March 27, 2008

Decaffeinization

Stupid Question ™
April 29, 1999
By John Ruch
© 1999

Q: How do they remove caffeine from caffeine-free coffee and soda? And what do they do with it?
—Shannon Patke


A: Almost all the caffeine in soda is an added ingredient. So in caffeine-free brands, they just don’t put it in.

And where do the soda-makers get their caffeine? Mostly from manufacturers of decaf coffee, who also sell caffeine to drug companies. (There are other sources: Coke used to get it from tea dust. Caffeine can also be synthesized from uric acid; during World War II scarcity, Coke considered making it from bat guano.) A hundred pounds of coffee will yield about three-quarters of a pound of pure caffeine.

There are several decaffeinization methods. In all cases, unroasted coffee beans are first steamed, loosening the caffeine and swelling the surface size to increase the caffeine outflow.

The two basic methods are direct contact and indirect contact. In direct contact, the beans are immersed for hours in a chemical solvent that extracts the caffeine. The solvent is then removed and cleansed of caffeine by evaporation or one of several other methods. Solvent residue is removed from the beans by re-steaming them.

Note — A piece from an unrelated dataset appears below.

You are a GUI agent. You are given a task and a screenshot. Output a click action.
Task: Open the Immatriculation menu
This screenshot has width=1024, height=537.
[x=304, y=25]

In indirect contact, the beans are immersed in what’s basically a batch of already-decaffeinated coffee—hot water and coffee oils and flavors. This solution draws the caffeine out of the beans, but doesn’t suck out the beans’ oils and flavors because it’s already saturated with them. The solution then enters a chamber where solvents remove only the caffeine. The again-decaffeinated water is then recycled through the system.

The most common solvents are ethyl acetate (found naturally in fruits), methlyene chloride (less popular since a 1985 study identified it as a carcinogen) and triglycerides, which are alcohol compounds that occur naturally in coffee grounds. The best is highly pressurized carbon dioxide, an expensive direct-contact solvent used mostly by specialty coffee companies.

The fames Swiss Water method was so named because a Swiss company originally patented it. It’s just an indirect contact method that uses a specially treated charcoal filter rather than a chemical solvent. It’s the least-effective method. (Direct contact methods usually remove more caffeine and preserve more flavor.)

The methods used to today vary from company to company. Folgers uses direct-contact ethyl acetate; Maxwell House uses an unspecified indirect-contact method.

Whatever the method, there’s almost always some caffeine left behind. In the US, coffee must be 97 percent caffeine-free to be labeled as such. Caffeine-free sodas may also contain trace amounts of caffeine if they use natural ingredients containing the substance.

All this techno stuff may become moot one day. Researchers at the University of Hawaii are working to engineer coffee plants that are genetically decaf.